● **Passage given**:
# # # # # # #

Star Facts
  • Category Television

    Address 6669 Hollywood Blvd.

    Ceremony date 05/09/1984

About
Jerry Dunphy
Born:
1921-06-09,
Milwaukee,
Wisconsin,
USA
Education:
US Army Air Corps
Ethnicity:
Caucasian
Death Date:
-0001-11-30
Addition Websites

Jerry Dunphy

Jerry Dunphy was an American television news anchor in the Los Angeles/Southern California media market. He was best known for his catchy intro “From the desert to the sea, to all of Southern California, a good evening.”

After serving as a pilot in World War II, Dunphy began his broadcast television career in 1953. He was the news director/anchor at then-CBS owned-and-operated WXIX in Milwaukee. Dunphy also was a sports reporter at another CBS O&O, WBBM-TV, in Chicago. Then in 1960, Dunphy took over the anchor chair at the Los Angeles CBS O&O station KNXT, where he anchored Los Angeles’ most popular newscast later titled “The Big News”, a program that often attracted a quarter of Los Angeles television owners, ratings unheard of in the market. He was still popular when fired in 1975, yet KNXT sought to adopt a faster paced, “Eyewitness News” type format. It was then when Jerry joined KABC-TV, bringing it to the top of the ratings, making it Southern California’s news leader. Since Dunphy’s unceremonious firing, Channel 2 has never recovered in the ratings. Dunphy left KABC-TV in 1989 and joined the upstart KCAL-TV as one of the pioneering anchors of the three-hour primetime news format, “Prime 9 News”. He returned to KCBS-TV in 1995 and remained until 1997 as an anchorman, and rejoined KCAL-TV in 1997, where he remained until his death.

# # # # # # #

● **What is expected**: Resume the Jerry Dunphy profile above, picking up right after its final sentence.

# # # # # # #

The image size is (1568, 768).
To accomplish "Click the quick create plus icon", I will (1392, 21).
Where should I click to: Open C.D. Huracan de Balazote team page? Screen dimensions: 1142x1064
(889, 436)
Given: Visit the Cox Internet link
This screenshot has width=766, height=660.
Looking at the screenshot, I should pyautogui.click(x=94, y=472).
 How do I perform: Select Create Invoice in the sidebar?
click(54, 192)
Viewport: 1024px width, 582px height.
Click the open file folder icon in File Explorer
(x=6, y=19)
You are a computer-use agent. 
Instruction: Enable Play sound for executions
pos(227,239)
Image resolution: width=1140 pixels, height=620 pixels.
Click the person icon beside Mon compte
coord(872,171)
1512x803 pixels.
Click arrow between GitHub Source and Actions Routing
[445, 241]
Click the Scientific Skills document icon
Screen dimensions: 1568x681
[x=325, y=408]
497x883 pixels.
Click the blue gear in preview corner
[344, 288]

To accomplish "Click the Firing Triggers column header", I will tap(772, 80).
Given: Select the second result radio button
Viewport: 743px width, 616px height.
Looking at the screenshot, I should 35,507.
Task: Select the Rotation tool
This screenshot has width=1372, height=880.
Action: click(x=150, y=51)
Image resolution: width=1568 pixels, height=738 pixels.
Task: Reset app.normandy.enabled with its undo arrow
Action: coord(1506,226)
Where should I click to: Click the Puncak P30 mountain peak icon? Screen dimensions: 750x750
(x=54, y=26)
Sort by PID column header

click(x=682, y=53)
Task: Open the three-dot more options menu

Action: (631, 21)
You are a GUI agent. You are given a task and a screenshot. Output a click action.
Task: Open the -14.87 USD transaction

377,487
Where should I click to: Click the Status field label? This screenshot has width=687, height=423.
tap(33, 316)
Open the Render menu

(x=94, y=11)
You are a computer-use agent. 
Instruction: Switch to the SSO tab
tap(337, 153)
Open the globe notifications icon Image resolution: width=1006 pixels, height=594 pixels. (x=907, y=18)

# # # # # # #

● **Result of the exercise**:
Dunphy was one of the first newscasters to interview President Richard Nixon after his resignation in 1974. He would later sit down with Ronald Reagan, Jimmy Carter, and Gerald Ford. Dunphy also performed regular cameos in L.A.-based films including Night of the Lepus, Oh God!, Short Cuts, The Jerky Boys and Independence Day, and is considered to be the inspiration for two fictional television characters: Kent Brockman on The Simpsons, and Ted Baxter on The Mary Tyler Moore Show.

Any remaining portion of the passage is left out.